[EXERCISE INPUTS]

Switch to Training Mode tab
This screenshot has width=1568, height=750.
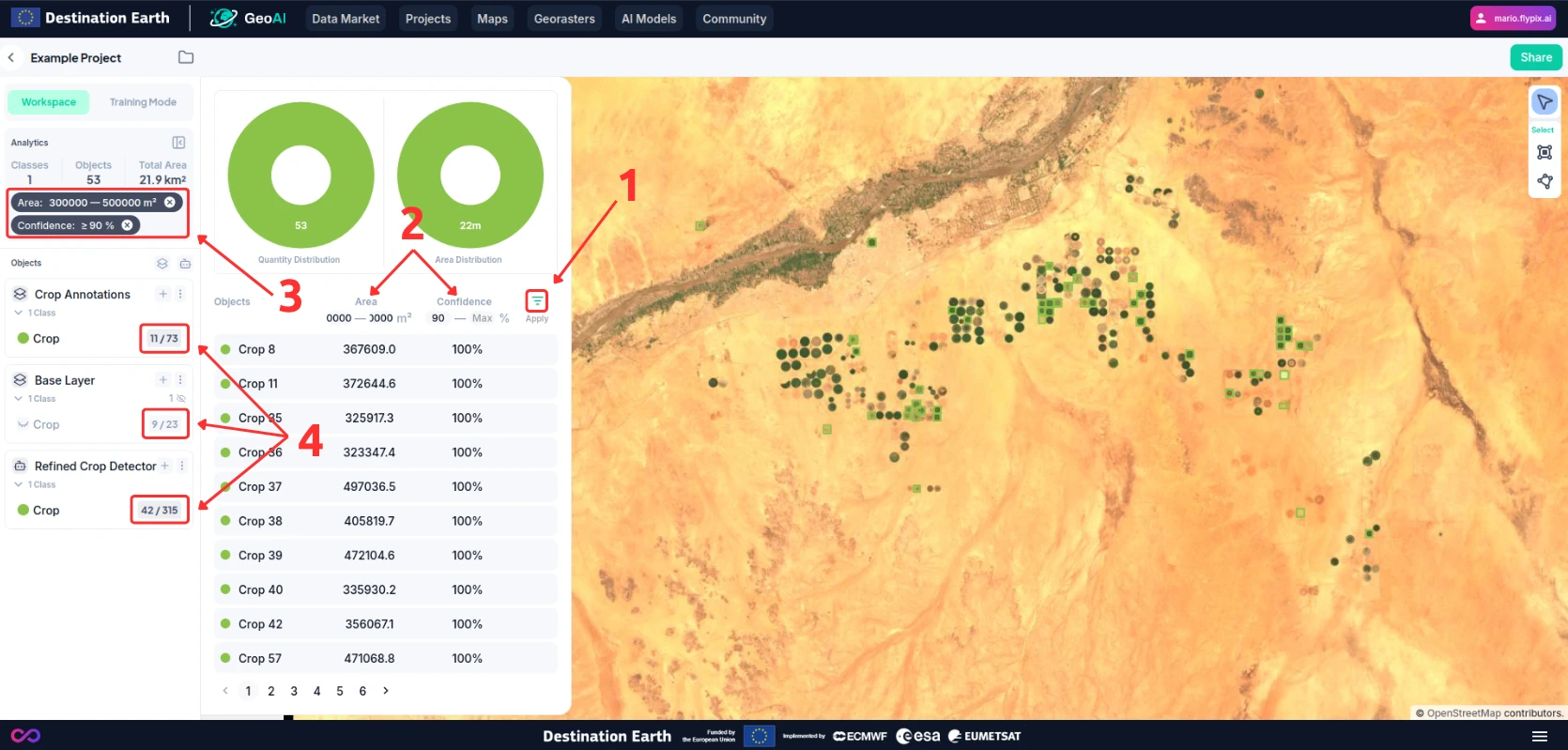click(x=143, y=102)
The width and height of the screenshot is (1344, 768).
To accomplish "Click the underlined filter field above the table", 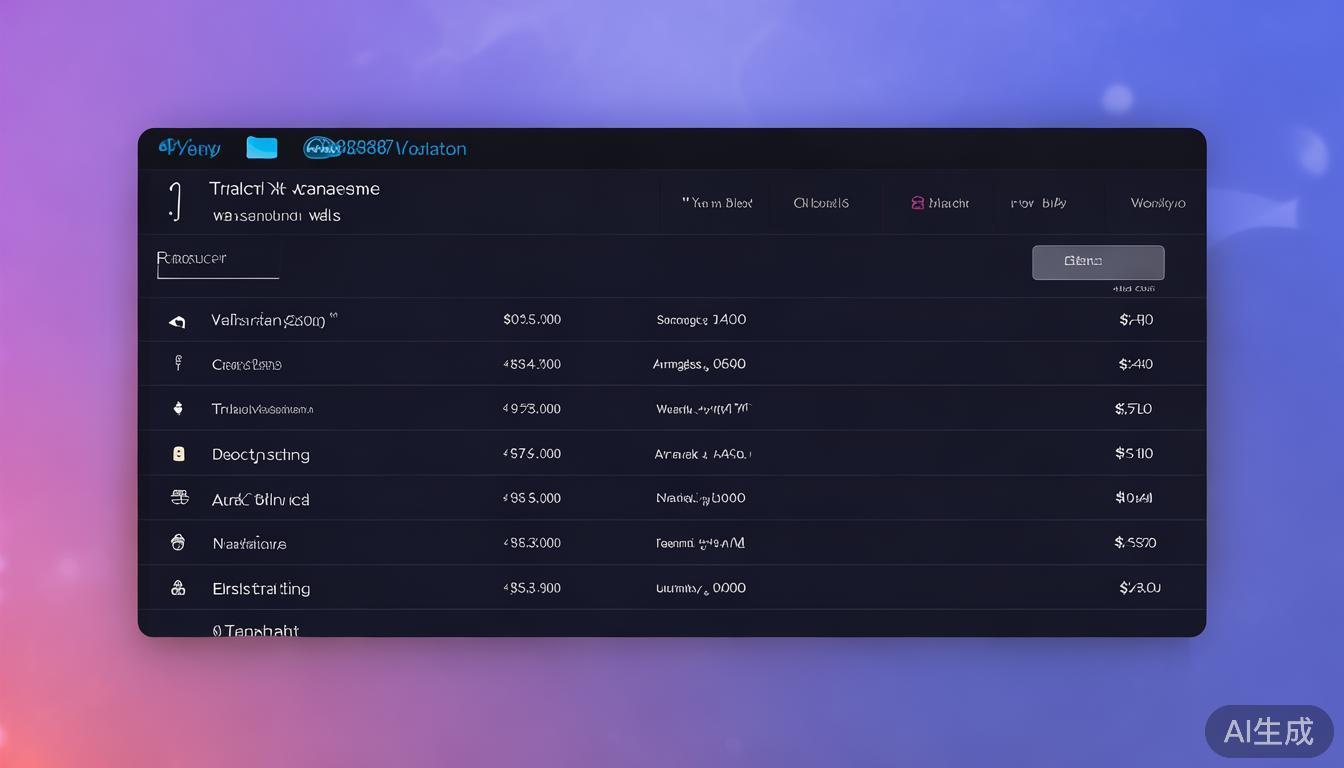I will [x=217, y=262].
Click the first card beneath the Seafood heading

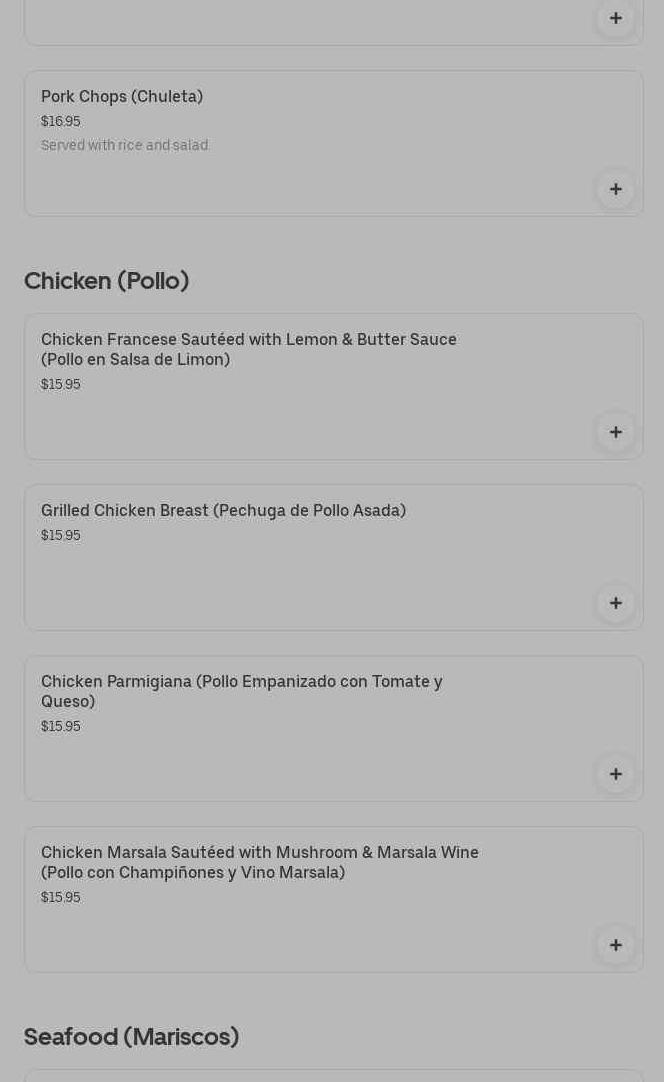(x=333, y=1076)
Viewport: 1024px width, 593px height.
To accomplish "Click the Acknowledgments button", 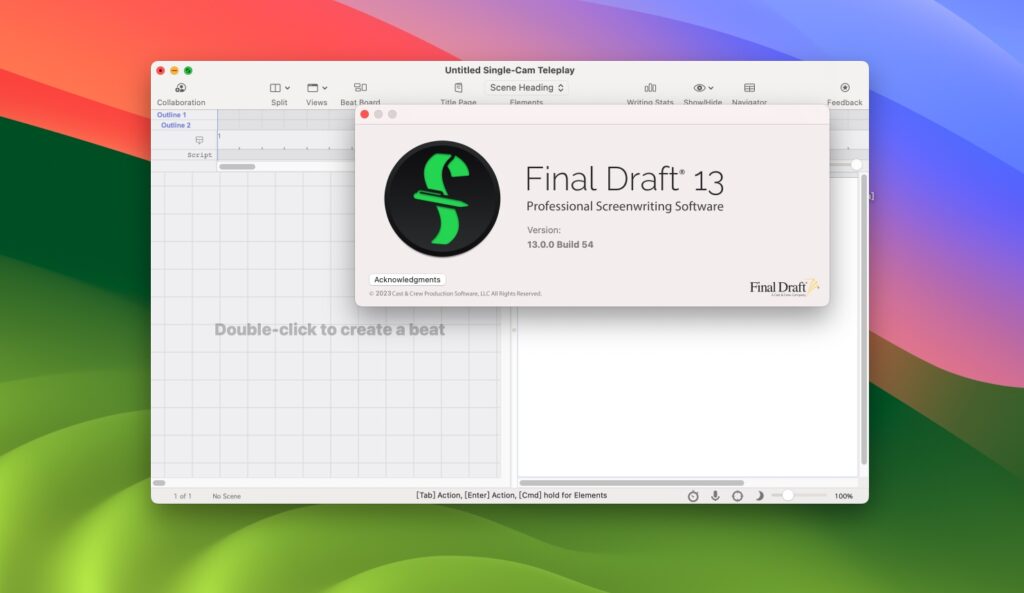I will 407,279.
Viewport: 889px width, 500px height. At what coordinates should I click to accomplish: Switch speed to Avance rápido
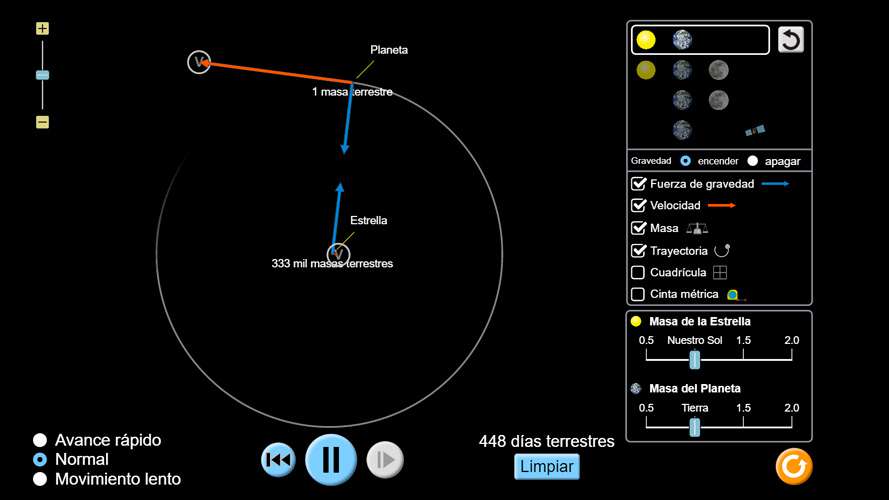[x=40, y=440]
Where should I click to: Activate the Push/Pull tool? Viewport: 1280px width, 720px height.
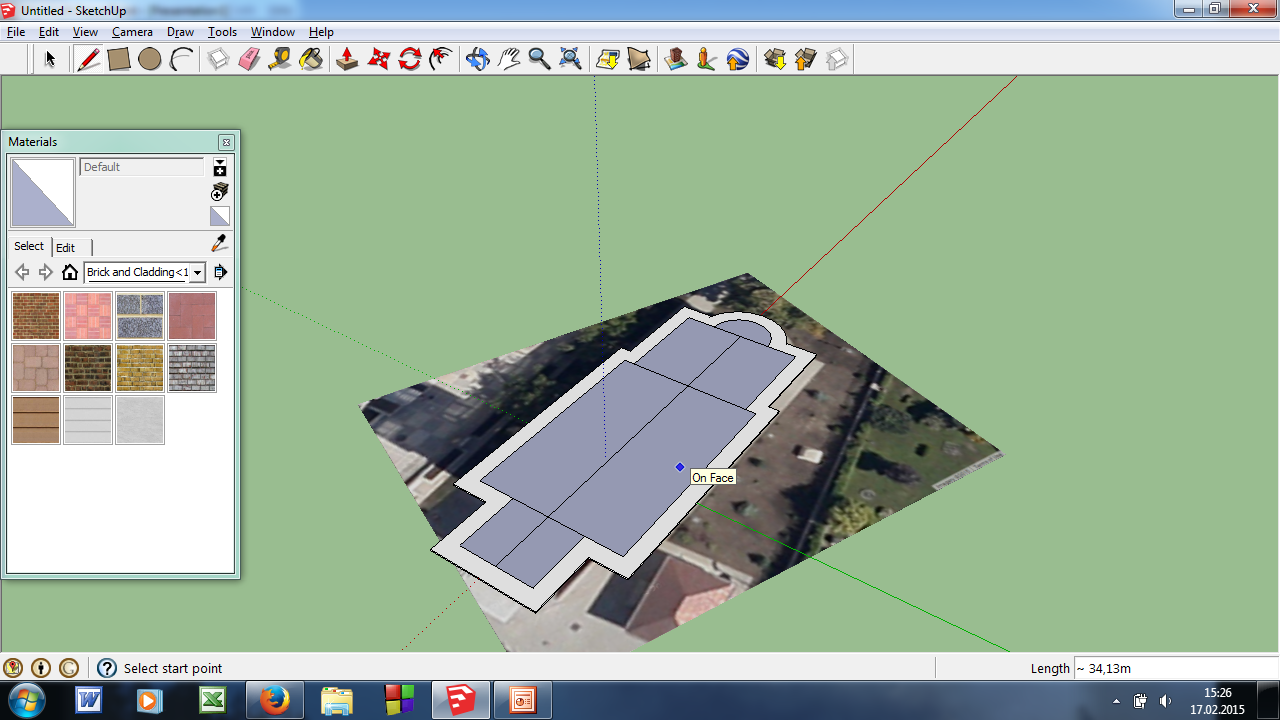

[/EXERCISE INPUTS]

**PROBLEM TO SOLVE:** Restate exactly the lines that start at the "Viewport: 889px width, 500px" line and end with the last line of the material above, leaving out the pictures.

**SOLUTION TO THIS EXERCISE:**
Viewport: 889px width, 500px height. At what coordinates should I click to accomplish: Switch speed to Avance rápido
[x=40, y=440]
Where should I click to: Activate the Push/Pull tool? Viewport: 1280px width, 720px height.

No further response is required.